● What is expected
Give back, word for word, every line from the one containing "Task: Bookmark this page with the star icon" to the end of the listing, and nothing more.

Top of Supplied records

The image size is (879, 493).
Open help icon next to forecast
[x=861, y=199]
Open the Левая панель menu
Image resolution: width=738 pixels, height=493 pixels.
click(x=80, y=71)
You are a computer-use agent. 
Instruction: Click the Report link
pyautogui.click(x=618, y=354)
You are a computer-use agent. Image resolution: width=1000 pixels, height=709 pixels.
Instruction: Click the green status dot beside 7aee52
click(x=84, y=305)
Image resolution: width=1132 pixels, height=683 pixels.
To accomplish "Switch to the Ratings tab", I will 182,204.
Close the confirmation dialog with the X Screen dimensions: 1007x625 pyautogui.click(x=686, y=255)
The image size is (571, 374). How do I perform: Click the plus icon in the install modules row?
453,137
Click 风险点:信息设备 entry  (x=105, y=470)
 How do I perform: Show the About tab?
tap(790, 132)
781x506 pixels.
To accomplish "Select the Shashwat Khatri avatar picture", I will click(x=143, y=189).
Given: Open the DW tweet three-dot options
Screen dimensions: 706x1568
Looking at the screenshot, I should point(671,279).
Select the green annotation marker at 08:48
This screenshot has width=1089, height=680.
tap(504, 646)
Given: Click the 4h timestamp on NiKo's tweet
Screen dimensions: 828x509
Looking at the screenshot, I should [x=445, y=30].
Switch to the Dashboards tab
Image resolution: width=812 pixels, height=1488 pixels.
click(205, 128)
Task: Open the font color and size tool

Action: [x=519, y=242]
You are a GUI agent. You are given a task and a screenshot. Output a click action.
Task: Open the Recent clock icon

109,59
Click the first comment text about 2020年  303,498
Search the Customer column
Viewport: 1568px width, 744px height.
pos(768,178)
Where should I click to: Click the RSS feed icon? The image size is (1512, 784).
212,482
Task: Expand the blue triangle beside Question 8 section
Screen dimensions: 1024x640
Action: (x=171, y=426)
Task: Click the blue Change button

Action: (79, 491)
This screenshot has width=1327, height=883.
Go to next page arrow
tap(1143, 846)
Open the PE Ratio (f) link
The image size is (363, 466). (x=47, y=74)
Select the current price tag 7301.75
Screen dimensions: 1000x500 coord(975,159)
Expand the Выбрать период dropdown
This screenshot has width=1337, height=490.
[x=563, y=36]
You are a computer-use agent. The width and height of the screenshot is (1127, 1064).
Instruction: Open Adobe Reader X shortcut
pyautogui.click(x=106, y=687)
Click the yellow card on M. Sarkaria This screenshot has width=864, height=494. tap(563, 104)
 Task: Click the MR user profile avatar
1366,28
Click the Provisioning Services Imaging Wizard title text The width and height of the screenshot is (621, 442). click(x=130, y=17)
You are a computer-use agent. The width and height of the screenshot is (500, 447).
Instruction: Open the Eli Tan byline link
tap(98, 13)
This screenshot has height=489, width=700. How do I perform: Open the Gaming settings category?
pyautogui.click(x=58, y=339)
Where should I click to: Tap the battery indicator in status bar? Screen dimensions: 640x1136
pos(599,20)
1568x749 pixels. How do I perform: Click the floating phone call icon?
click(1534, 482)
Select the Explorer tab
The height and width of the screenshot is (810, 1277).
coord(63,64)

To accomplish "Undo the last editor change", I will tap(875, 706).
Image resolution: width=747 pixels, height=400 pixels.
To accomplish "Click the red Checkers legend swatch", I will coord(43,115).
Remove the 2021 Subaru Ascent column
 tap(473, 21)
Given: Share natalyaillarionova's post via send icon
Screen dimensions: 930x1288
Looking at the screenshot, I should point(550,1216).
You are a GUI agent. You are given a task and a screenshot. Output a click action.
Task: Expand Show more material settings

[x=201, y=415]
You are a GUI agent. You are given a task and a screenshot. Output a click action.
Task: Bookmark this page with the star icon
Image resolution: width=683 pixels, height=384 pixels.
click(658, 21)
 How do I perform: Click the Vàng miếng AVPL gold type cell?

Bottom of Supplied records

● The answer
Task: Bookmark this page with the star icon
Image resolution: width=683 pixels, height=384 pixels.
click(658, 21)
 How do I perform: Click the Vàng miếng AVPL gold type cell?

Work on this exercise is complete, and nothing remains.